Steve Harmison backed England's fighting spirit to help them salvage a draw from the second Test against Sri Lanka.
Harmison's return to international cricket saw him put in a lengthy stint with the ball, as did England's entire bowling attack with the hosts making 548-9 in the first innings to lead by 197 runs.
After spending so long in the field, Michael Vaughan and Alastair Cook did well to bat out the rest of the day to make it to 48 without loss at the close.
With England still 149 runs behind, they need to bat out the final day to grab a draw and head into the final Test just 1-0 behind and with a chance of drawing the series.
Harmison praised England's fighting spirit, but said that Sri Lanka's decision to keep on batting despite not scoring quickly help their cause.
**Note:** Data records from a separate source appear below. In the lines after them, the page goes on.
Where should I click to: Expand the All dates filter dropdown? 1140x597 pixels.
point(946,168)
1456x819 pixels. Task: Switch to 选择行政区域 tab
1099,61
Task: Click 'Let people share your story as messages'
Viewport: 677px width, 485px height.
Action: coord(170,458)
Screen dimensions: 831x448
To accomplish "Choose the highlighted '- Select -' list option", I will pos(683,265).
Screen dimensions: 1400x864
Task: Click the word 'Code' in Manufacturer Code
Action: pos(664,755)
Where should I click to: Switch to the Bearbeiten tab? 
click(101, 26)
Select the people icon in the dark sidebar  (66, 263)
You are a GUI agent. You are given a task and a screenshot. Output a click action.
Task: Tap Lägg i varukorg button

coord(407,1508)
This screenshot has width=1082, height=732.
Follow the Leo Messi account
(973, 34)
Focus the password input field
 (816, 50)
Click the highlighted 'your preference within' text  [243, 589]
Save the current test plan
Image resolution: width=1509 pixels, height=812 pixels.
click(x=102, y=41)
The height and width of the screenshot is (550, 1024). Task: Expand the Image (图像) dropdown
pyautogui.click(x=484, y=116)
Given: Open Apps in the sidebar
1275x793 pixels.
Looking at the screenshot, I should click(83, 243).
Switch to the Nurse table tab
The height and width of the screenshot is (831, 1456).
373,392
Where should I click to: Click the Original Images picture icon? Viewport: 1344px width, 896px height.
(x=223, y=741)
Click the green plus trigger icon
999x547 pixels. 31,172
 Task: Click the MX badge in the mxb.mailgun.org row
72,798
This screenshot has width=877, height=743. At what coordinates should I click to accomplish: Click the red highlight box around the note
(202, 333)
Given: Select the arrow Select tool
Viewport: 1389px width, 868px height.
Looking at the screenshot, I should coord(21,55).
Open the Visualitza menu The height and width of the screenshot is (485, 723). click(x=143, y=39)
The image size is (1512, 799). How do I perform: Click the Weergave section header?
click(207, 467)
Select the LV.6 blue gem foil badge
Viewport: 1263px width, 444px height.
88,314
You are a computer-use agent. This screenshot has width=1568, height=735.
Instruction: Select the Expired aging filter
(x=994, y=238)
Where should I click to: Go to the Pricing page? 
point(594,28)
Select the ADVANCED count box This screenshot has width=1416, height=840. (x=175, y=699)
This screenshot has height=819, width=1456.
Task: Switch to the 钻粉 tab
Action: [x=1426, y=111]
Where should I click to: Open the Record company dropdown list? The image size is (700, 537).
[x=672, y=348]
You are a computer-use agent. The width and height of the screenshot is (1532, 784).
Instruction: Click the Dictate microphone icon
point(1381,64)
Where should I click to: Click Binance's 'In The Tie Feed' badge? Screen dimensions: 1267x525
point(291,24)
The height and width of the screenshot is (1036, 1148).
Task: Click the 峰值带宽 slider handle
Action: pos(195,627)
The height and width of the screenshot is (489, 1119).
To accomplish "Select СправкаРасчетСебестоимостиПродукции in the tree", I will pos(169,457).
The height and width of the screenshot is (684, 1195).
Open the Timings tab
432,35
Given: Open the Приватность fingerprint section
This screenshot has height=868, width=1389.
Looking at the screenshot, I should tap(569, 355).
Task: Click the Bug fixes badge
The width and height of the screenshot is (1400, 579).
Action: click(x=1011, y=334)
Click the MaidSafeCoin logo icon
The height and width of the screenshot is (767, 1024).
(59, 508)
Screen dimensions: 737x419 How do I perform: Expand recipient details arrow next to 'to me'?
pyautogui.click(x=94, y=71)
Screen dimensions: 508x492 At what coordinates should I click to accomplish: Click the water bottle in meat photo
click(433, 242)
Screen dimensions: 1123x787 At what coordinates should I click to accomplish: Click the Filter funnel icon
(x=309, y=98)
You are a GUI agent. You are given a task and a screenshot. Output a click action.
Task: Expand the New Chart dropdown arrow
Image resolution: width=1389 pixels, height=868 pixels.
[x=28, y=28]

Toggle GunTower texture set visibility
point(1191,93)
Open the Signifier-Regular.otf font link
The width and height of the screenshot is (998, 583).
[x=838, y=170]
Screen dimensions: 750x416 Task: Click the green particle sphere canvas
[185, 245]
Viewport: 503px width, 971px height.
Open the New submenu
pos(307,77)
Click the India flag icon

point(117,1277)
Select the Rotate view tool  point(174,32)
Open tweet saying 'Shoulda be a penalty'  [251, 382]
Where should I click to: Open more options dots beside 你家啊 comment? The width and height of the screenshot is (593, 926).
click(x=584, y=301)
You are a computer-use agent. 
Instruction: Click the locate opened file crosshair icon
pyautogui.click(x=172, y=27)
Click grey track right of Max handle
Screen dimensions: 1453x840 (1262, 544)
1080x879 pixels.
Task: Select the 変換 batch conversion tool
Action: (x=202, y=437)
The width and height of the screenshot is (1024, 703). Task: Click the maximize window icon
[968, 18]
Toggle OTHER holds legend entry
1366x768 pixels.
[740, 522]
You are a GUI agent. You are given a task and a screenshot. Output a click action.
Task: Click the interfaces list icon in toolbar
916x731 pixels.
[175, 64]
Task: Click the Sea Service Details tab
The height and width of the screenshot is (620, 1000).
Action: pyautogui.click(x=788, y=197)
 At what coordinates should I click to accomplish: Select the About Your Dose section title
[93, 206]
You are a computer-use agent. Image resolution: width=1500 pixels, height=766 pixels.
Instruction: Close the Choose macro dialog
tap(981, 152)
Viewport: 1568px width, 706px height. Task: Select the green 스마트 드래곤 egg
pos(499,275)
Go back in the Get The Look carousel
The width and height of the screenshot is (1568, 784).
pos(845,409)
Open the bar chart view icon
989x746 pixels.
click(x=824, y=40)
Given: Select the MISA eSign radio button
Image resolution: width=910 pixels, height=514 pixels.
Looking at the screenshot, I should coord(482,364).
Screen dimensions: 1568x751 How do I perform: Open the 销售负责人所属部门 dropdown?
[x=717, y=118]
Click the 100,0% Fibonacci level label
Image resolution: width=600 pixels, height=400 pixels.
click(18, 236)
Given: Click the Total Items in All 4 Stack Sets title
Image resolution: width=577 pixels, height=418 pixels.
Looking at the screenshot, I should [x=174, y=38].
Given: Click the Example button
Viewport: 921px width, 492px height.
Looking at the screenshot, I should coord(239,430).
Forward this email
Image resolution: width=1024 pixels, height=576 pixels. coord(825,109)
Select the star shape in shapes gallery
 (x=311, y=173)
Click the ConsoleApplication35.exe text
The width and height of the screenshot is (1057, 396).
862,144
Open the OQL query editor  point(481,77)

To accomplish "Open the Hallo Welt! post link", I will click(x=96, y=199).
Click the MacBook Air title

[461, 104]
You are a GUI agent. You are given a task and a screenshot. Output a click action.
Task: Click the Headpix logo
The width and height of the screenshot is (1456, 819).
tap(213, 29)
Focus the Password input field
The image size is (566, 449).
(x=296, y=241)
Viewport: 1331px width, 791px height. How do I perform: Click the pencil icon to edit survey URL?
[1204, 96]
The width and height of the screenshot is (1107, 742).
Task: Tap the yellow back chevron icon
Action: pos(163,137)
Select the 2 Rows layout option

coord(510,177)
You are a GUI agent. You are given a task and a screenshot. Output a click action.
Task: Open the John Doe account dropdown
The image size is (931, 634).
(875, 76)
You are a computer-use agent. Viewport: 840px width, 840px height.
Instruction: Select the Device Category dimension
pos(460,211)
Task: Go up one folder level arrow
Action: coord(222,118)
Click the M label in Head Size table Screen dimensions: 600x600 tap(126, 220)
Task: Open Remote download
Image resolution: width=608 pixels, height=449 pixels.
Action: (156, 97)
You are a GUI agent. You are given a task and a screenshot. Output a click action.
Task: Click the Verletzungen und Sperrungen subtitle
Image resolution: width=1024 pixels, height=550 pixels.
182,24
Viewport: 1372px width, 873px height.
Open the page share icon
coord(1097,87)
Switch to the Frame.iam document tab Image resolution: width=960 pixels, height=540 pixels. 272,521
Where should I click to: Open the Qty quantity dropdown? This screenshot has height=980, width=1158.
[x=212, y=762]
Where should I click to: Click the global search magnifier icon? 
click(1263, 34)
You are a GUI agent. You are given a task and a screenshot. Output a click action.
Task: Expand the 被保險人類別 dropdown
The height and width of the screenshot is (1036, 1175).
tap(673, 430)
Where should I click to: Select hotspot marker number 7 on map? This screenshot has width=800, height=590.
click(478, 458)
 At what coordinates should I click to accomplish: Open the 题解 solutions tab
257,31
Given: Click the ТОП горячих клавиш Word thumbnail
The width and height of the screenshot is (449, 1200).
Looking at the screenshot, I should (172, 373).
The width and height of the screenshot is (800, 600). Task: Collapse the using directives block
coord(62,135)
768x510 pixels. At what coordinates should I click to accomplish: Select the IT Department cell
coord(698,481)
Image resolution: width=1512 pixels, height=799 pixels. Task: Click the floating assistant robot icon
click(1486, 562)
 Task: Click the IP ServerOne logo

"We were happy at the end," Harmison told Sky Sports after the close of play.
"Once they got over a hundred in front we know that with four and half sessions to go in the game it would be hard for us to win from there so you try and limit where they go.
"There was a period of about 15 overs were it was going nowhere, they were going for one an over, two an over, which we were happy with because we were 130, 140 behind and with four sessions left in the game you are going to struggle to win from that position.
"England have got to be happy with the effort we've put in, we're not happy we're behind the eight ball but another day's fighting like we have been over the last four days and hopefully we'll come out with a draw and go to Galle and try and square the series."
Harmison got through nearly 42 overs on his return to the England side, and looked promising when taking three wickets.
The Durham man says all England's bowlers had to hang on in there and fight their way through a tough couple of days.
"We all had to work hard to get our wickets. It's one of those wickets that's not got a lot in it for the seamers, we tried to get the ball to reverse but it didn't really.
"Mahela (Jayawardene) played very well, and he never got out of second gear I think, so sometimes you have to tip your hat and give credit where credit's due.
"But we stuck to the task - we bowled nearly 200 overs, but stuck to it and hopefully we can bat all day tomorrow."
Wicketkeeper Prasanna Jayawardene refuted suggestions that Sri Lanka batted on for too long before declaring.
Jayawardene shared a 98-run, ninth-wicket stand with Dilhara Fernando as the hosts batted until just after tea, building their lead without any apparent urgency.
"We had a plan from our captain and coach," explained Jayawardene, who eventually fell to Harmison for 79.
"Always I play for the plan; I don't want to play for myself.
"[Captain] Mahela (Jayawardene) said we had to bat normally, set a target - and that was all.
"Our idea was to bat the whole day. My innings was based around helping the others do that."